What needs to be done | Below are some records; reproduce them exactly.

Dataset excerpts
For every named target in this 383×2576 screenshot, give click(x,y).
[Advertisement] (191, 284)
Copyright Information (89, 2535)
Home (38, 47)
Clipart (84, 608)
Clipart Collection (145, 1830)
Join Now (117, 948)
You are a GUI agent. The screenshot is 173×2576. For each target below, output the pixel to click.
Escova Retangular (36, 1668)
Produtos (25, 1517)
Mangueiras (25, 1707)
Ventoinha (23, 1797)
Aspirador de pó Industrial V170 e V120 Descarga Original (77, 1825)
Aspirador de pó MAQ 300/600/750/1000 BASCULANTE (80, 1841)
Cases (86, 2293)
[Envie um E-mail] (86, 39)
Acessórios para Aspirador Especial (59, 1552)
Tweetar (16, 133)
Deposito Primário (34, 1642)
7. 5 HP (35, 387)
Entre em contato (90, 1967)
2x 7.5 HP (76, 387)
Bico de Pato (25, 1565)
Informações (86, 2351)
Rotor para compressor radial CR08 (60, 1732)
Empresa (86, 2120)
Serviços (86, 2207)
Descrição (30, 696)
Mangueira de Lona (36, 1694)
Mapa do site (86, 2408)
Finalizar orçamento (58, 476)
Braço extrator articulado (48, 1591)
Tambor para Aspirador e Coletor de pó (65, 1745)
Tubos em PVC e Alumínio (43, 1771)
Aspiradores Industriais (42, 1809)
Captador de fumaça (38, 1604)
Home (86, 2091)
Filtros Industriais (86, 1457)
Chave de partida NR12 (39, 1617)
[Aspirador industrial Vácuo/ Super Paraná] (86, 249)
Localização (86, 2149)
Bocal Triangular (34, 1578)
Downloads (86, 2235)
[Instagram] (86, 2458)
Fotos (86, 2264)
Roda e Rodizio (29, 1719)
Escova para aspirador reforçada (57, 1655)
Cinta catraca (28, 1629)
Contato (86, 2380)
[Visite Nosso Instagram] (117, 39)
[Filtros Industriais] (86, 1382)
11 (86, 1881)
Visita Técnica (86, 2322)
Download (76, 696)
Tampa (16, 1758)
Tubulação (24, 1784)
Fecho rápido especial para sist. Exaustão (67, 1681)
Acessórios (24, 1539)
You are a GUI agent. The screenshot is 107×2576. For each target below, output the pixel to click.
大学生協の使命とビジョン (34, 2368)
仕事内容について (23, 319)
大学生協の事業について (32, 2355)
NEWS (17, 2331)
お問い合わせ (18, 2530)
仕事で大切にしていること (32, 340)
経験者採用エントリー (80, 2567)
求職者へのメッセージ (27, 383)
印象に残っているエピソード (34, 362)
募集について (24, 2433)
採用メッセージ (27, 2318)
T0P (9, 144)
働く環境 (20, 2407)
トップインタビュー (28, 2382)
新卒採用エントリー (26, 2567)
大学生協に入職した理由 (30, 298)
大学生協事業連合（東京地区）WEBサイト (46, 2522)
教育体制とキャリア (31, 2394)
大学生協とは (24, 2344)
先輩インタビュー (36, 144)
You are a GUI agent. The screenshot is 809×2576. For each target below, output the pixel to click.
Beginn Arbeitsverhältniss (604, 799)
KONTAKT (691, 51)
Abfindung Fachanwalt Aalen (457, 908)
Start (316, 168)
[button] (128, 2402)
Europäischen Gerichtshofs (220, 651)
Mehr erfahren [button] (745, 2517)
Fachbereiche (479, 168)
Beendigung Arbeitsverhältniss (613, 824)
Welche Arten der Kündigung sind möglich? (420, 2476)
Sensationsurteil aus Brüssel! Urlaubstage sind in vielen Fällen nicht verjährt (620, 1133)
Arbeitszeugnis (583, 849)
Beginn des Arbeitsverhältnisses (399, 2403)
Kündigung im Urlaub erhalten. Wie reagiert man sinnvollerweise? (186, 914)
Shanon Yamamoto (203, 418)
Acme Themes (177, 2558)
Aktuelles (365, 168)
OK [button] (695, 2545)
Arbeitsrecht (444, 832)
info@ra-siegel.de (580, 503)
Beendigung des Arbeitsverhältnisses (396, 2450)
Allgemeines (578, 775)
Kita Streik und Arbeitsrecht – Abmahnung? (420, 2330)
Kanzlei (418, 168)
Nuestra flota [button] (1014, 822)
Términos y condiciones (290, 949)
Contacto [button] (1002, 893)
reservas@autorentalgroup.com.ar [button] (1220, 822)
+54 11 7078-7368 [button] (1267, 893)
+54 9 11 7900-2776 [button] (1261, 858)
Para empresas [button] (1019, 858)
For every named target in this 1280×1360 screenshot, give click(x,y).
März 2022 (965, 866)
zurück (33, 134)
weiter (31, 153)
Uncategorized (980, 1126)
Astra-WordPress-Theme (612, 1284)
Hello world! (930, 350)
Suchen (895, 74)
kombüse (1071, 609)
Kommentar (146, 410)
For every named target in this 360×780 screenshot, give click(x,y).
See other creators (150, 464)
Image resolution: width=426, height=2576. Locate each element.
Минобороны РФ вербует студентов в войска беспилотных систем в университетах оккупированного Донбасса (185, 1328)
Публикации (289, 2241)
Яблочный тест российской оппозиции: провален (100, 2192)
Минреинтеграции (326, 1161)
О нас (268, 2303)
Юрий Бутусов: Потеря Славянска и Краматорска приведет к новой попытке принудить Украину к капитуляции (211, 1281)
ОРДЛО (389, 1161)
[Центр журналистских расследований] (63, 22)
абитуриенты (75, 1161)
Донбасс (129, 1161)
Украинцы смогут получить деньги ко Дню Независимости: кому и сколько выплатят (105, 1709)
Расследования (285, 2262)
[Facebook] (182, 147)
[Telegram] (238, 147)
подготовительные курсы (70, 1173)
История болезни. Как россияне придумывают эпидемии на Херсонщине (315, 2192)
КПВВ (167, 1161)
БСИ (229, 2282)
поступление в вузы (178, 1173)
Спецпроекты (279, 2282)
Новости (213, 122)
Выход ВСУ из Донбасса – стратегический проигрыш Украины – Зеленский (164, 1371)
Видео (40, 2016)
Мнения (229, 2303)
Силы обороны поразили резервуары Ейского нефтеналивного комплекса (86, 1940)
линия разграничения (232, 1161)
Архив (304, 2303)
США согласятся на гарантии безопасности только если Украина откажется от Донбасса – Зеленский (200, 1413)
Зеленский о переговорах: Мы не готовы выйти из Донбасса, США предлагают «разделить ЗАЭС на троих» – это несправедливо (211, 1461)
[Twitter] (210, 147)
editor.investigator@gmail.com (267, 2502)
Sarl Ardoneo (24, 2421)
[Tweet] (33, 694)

Reply to the exercise |
For every named target in this 383×2576 screenshot, give click(x,y).
[Advertisement] (191, 284)
Copyright Information (89, 2535)
Home (38, 47)
Clipart (84, 608)
Clipart Collection (145, 1830)
Join Now (117, 948)
You are a GUI agent. The screenshot is 173×2576. For each target below, output the pixel to click.
Escova Retangular (36, 1668)
Produtos (25, 1517)
Mangueiras (25, 1707)
Ventoinha (23, 1797)
Aspirador de pó Industrial V170 e V120 Descarga Original (77, 1825)
Aspirador de pó MAQ 300/600/750/1000 BASCULANTE (80, 1841)
Cases (86, 2293)
[Envie um E-mail] (86, 39)
Acessórios para Aspirador Especial (59, 1552)
Tweetar (16, 133)
Deposito Primário (34, 1642)
7. 5 HP (35, 387)
Entre em contato (90, 1967)
2x 7.5 HP (76, 387)
Bico de Pato (25, 1565)
Informações (86, 2351)
Rotor para compressor radial CR08 (60, 1732)
Empresa (86, 2120)
Serviços (86, 2207)
Descrição (30, 696)
Mangueira de Lona (36, 1694)
Mapa do site (86, 2408)
Finalizar orçamento (58, 476)
Braço extrator articulado (48, 1591)
Tambor para Aspirador e Coletor de pó (65, 1745)
Tubos em PVC e Alumínio (43, 1771)
Aspiradores Industriais (42, 1809)
Captador de fumaça (38, 1604)
Home (86, 2091)
Filtros Industriais (86, 1457)
Chave de partida NR12 (39, 1617)
[Aspirador industrial Vácuo/ Super Paraná] (86, 249)
Localização (86, 2149)
Bocal Triangular (34, 1578)
Downloads (86, 2235)
[Instagram] (86, 2458)
Fotos (86, 2264)
Roda e Rodizio (29, 1719)
Escova para aspirador reforçada (57, 1655)
Cinta catraca (28, 1629)
Contato (86, 2380)
[Visite Nosso Instagram] (117, 39)
[Filtros Industriais] (86, 1382)
11 (86, 1881)
Visita Técnica (86, 2322)
Download (76, 696)
Tampa (16, 1758)
Tubulação (24, 1784)
Fecho rápido especial para sist. Exaustão (67, 1681)
Acessórios (24, 1539)
You are a GUI agent. The screenshot is 107×2576. For each target below, output the pixel to click.
大学生協の使命とビジョン (34, 2368)
仕事内容について (23, 319)
大学生協の事業について (32, 2355)
NEWS (17, 2331)
お問い合わせ (18, 2530)
仕事で大切にしていること (32, 340)
経験者採用エントリー (80, 2567)
求職者へのメッセージ (27, 383)
印象に残っているエピソード (34, 362)
募集について (24, 2433)
採用メッセージ (27, 2318)
T0P (9, 144)
働く環境 (20, 2407)
トップインタビュー (28, 2382)
新卒採用エントリー (26, 2567)
大学生協に入職した理由 (30, 298)
大学生協事業連合（東京地区）WEBサイト (46, 2522)
教育体制とキャリア (31, 2394)
大学生協とは (24, 2344)
先輩インタビュー (36, 144)
You are a GUI agent. The screenshot is 809×2576. For each target below, output the pixel to click.
Beginn Arbeitsverhältniss (604, 799)
KONTAKT (691, 51)
Abfindung Fachanwalt Aalen (457, 908)
Start (316, 168)
[button] (128, 2402)
Europäischen Gerichtshofs (220, 651)
Mehr erfahren [button] (745, 2517)
Fachbereiche (479, 168)
Beendigung Arbeitsverhältniss (613, 824)
Welche Arten der Kündigung sind möglich? (420, 2476)
Sensationsurteil aus Brüssel! Urlaubstage sind in vielen Fällen nicht verjährt (620, 1133)
Arbeitszeugnis (583, 849)
Beginn des Arbeitsverhältnisses (399, 2403)
Kündigung im Urlaub erhalten. Wie reagiert man sinnvollerweise? (186, 914)
Shanon Yamamoto (203, 418)
Acme Themes (177, 2558)
Aktuelles (365, 168)
OK [button] (695, 2545)
Arbeitsrecht (444, 832)
info@ra-siegel.de (580, 503)
Beendigung des Arbeitsverhältnisses (396, 2450)
Allgemeines (578, 775)
Kita Streik und Arbeitsrecht – Abmahnung? (420, 2330)
Kanzlei (418, 168)
Nuestra flota [button] (1014, 822)
Términos y condiciones (290, 949)
Contacto [button] (1002, 893)
reservas@autorentalgroup.com.ar [button] (1220, 822)
+54 11 7078-7368 [button] (1267, 893)
+54 9 11 7900-2776 [button] (1261, 858)
Para empresas [button] (1019, 858)
For every named target in this 1280×1360 screenshot, give click(x,y).
März 2022 (965, 866)
zurück (33, 134)
weiter (31, 153)
Uncategorized (980, 1126)
Astra-WordPress-Theme (612, 1284)
Hello world! (930, 350)
Suchen (895, 74)
kombüse (1071, 609)
Kommentar (146, 410)
For every named target in this 360×780 screenshot, give click(x,y).
See other creators (150, 464)
Image resolution: width=426, height=2576. Locate each element.
Минобороны РФ вербует студентов в войска беспилотных систем в университетах оккупированного Донбасса (185, 1328)
Публикации (289, 2241)
Яблочный тест российской оппозиции: провален (100, 2192)
Минреинтеграции (326, 1161)
О нас (268, 2303)
Юрий Бутусов: Потеря Славянска и Краматорска приведет к новой попытке принудить Украину к капитуляции (211, 1281)
ОРДЛО (389, 1161)
[Центр журналистских расследований] (63, 22)
абитуриенты (75, 1161)
Донбасс (129, 1161)
Украинцы смогут получить деньги ко Дню Независимости: кому и сколько выплатят (105, 1709)
Расследования (285, 2262)
[Facebook] (182, 147)
[Telegram] (238, 147)
подготовительные курсы (70, 1173)
История болезни. Как россияне придумывают эпидемии на Херсонщине (315, 2192)
КПВВ (167, 1161)
БСИ (229, 2282)
поступление в вузы (178, 1173)
Спецпроекты (279, 2282)
Новости (213, 122)
Выход ВСУ из Донбасса – стратегический проигрыш Украины – Зеленский (164, 1371)
Видео (40, 2016)
Мнения (229, 2303)
Силы обороны поразили резервуары Ейского нефтеналивного комплекса (86, 1940)
линия разграничения (232, 1161)
Архив (304, 2303)
США согласятся на гарантии безопасности только если Украина откажется от Донбасса – Зеленский (200, 1413)
Зеленский о переговорах: Мы не готовы выйти из Донбасса, США предлагают «разделить ЗАЭС на троих» – это несправедливо (211, 1461)
[Twitter] (210, 147)
editor.investigator@gmail.com (267, 2502)
Sarl Ardoneo (24, 2421)
[Tweet] (33, 694)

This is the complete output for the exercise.